The road leading to the southern-most part of Ghana, Cape Three Points in the Western Region, is virtually nonexistent and during the rainy season is completely inaccessible. Ironically, that place has an eighty-four-year-old lighthouse and arguably one of the most scenic beaches in West Africa.

Not far-off from Cape Three Points is Princess Town and Butre, all coastal town with finer beaches than any seen in Accra. Yet, these places are a pain to reach and hardly gets any mention in any coordinated marketing campaign. Events organised by indigenes of these areas largely get no support from policy makers, and are left to untrained town folks to manage.

The budget allocation to the Ministry of Tourism and Creative Arts contained in the 2018 Budget is GH¢75.3 million out of which about GH¢18 million is being devoted to capital expenditure. It is interesting to note that the Ministry has 12 departments and agencies.

This budget allocation does not commensurate with the lofty initiatives promised by government.

One of the key promises made was the transformation of the country into a major Meeting, Incentive, Conference, & Exhibition (MICE) centre, as well as on expanding the tourism sector, through investment, innovation, the pursuit of service excellence and meaningful partnerships.

According to the 2016 NPP Manifesto, this will enable tourism to become a major revenue-generating sector that provides safe, memorable and enjoyable experience for tourists. The NPP said, to achieve this, it will aggressively develop tourist sites to bring them to world-class standards, complete with the requisite amenities and facilities.

It said its government will also pursue a deliberate marketing programme to promote our unique historical sites, flora and fauna, waterfalls and other cultural artefacts, and take the staffing of these tourist sites and our hospitality industry as a whole seriously.

Further, to improve professionalism in the sector, an NPP government will partner with the private sector to set up a state-of-the-art hospitality teaching facility, with an operational hotel, classrooms, kitchens, library, and dormitories.

Lastly, then opposition party promised to encourage local communities to take ownership and invest in the sustainability of tourist attractions in their localities.

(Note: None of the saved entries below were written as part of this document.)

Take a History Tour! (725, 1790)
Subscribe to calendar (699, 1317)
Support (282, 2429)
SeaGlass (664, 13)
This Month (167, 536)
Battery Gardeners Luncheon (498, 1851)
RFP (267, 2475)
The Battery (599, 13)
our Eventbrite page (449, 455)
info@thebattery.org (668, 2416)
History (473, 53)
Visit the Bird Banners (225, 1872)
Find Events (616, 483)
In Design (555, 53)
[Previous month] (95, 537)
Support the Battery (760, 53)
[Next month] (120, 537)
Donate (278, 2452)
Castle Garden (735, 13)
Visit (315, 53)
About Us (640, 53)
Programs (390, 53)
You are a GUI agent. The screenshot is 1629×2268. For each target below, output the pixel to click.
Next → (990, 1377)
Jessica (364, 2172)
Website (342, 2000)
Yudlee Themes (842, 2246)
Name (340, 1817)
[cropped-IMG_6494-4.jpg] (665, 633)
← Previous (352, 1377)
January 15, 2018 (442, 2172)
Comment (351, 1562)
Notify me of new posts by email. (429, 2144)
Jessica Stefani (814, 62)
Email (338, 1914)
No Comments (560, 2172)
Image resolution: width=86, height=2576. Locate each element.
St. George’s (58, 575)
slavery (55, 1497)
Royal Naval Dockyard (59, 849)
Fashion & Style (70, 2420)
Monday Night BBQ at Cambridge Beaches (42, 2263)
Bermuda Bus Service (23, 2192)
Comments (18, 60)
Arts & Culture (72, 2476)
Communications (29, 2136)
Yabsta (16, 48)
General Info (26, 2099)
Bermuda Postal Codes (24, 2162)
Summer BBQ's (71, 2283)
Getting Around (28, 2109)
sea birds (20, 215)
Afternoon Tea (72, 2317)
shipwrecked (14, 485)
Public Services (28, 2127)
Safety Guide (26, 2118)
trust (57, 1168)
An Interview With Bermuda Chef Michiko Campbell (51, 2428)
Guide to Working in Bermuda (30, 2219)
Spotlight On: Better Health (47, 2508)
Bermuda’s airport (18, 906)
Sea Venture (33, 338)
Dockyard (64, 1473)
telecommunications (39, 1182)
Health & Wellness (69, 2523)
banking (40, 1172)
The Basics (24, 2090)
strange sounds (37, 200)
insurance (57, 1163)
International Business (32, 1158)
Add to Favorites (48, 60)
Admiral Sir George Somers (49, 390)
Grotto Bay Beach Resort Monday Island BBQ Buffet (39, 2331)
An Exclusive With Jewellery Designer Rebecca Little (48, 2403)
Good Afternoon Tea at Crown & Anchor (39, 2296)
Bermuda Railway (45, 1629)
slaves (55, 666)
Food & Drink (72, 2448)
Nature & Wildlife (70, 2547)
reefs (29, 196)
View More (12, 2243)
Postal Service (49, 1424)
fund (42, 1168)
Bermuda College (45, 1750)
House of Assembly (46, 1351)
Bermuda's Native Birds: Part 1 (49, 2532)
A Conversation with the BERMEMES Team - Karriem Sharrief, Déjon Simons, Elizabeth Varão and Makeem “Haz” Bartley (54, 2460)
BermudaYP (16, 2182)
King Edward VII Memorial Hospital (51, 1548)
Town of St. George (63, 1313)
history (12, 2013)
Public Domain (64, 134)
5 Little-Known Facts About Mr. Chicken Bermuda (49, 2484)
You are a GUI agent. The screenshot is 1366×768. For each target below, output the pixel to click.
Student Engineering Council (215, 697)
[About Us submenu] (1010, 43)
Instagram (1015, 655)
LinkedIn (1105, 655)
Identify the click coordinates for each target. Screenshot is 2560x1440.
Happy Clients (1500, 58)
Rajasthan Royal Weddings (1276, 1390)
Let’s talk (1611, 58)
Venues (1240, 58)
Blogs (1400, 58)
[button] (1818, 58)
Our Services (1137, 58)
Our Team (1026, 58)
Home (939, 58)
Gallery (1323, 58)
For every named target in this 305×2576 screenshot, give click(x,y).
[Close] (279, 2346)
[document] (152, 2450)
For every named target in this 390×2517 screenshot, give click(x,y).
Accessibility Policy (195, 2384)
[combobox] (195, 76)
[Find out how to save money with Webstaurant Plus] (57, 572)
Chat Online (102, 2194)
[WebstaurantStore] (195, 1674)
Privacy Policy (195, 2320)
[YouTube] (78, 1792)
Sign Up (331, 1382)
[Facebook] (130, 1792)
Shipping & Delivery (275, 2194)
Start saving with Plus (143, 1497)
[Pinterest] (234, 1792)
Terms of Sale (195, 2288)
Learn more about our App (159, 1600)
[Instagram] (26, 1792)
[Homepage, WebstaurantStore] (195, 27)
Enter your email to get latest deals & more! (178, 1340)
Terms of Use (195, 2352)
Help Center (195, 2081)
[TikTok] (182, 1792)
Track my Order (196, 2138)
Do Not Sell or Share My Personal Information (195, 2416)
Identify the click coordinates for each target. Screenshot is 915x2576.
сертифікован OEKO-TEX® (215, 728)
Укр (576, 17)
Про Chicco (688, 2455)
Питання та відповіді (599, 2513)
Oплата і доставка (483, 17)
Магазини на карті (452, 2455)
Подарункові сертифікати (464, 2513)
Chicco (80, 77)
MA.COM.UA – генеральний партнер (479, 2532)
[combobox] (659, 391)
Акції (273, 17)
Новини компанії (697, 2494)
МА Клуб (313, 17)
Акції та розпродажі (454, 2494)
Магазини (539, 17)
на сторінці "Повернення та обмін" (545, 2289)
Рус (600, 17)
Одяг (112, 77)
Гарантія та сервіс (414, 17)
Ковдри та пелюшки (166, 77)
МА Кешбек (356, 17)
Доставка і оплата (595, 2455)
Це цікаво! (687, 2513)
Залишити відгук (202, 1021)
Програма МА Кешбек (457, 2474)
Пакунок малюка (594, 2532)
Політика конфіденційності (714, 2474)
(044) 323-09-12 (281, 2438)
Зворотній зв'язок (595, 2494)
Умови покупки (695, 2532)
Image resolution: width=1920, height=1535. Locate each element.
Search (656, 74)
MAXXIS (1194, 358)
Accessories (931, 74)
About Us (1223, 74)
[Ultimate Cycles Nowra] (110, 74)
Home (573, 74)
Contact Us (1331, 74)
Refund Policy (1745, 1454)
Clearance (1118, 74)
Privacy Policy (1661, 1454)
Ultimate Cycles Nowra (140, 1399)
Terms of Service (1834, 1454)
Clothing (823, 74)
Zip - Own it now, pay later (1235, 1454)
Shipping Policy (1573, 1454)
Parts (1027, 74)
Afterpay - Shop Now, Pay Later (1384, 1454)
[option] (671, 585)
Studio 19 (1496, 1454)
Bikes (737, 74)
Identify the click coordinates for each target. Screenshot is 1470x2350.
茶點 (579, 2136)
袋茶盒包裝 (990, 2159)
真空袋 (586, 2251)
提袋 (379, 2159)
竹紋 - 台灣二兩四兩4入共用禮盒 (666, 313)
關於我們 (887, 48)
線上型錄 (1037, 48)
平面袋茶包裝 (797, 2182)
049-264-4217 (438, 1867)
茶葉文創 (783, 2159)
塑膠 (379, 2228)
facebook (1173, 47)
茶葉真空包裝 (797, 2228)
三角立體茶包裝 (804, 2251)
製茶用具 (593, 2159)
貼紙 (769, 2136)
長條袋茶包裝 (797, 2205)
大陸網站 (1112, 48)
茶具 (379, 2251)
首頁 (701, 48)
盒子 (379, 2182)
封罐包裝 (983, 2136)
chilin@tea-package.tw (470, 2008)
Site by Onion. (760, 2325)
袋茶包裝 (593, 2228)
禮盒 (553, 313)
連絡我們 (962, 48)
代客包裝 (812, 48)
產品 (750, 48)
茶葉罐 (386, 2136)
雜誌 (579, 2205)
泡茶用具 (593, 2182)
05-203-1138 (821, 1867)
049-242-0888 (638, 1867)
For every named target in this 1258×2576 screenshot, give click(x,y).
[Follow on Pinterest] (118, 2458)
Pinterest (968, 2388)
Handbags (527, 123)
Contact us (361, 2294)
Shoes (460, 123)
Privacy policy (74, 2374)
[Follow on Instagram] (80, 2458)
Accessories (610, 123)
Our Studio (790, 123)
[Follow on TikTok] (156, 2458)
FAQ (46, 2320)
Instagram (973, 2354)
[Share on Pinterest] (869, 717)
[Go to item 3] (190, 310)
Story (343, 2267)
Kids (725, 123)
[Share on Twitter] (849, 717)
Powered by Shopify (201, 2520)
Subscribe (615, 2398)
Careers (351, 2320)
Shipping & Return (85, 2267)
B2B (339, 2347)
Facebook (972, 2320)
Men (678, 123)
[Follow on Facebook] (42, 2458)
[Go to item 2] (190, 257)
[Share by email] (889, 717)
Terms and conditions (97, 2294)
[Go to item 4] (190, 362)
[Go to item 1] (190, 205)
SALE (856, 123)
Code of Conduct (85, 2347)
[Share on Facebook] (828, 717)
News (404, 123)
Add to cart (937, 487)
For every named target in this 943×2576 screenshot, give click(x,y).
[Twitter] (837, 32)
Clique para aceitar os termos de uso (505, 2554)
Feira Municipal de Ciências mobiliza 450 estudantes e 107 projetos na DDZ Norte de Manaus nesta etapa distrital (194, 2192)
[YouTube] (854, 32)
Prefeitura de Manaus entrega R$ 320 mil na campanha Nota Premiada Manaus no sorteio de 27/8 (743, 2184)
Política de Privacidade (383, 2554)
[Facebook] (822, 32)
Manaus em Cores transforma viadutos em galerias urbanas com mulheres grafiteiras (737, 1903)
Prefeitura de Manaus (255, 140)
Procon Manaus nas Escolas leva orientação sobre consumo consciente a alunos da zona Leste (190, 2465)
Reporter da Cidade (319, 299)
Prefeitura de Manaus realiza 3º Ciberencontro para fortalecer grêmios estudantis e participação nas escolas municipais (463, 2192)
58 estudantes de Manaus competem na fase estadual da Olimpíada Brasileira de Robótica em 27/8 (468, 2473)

The NPP promised championing a revenue-sharing programme to inject 5% of tourism revenues from fees of well-developed tourist attractions into local community projects.

Well, these are but few of the campaign promises made by the then opposition party to transform the tourism sector. If anything at all, the 2018 budget statement read by Finance Minister does little to set the tone for government to achieve the promises made to the sector.

When Ken Ofori-Atta appeared on the floor of parliament while dazzling with numerous thought out policies and initiatives for other sectors, he could only mention initiatives to promote local dishes among other not too significant initiatives especially looking at the myriad of challenges bedeviling the sector.

Of course, the statement presented on the floor of Parliament was just highlight which all the same makes it sad that the initiative singled out for mention were the highlights for this all-important sector.

It is important Ghana embraces the modern way of managing its tourism sector to bring out the best in it. The NPP manifesto offers some exciting proposals that when fully implemented could set the country on a path of growth.

While participating in tourism fairs and expo is important, it is worth noting that if we don’t put our house in order, such fair will just become avenues for people to get out of the country on sightseeing and sipping on mochas while they populate their social media pages.

Putting our house in order will lead to increase in domestic tourism that will complement the number of international tourists that arrive in the country every year. Tourism deserves government’s full support now.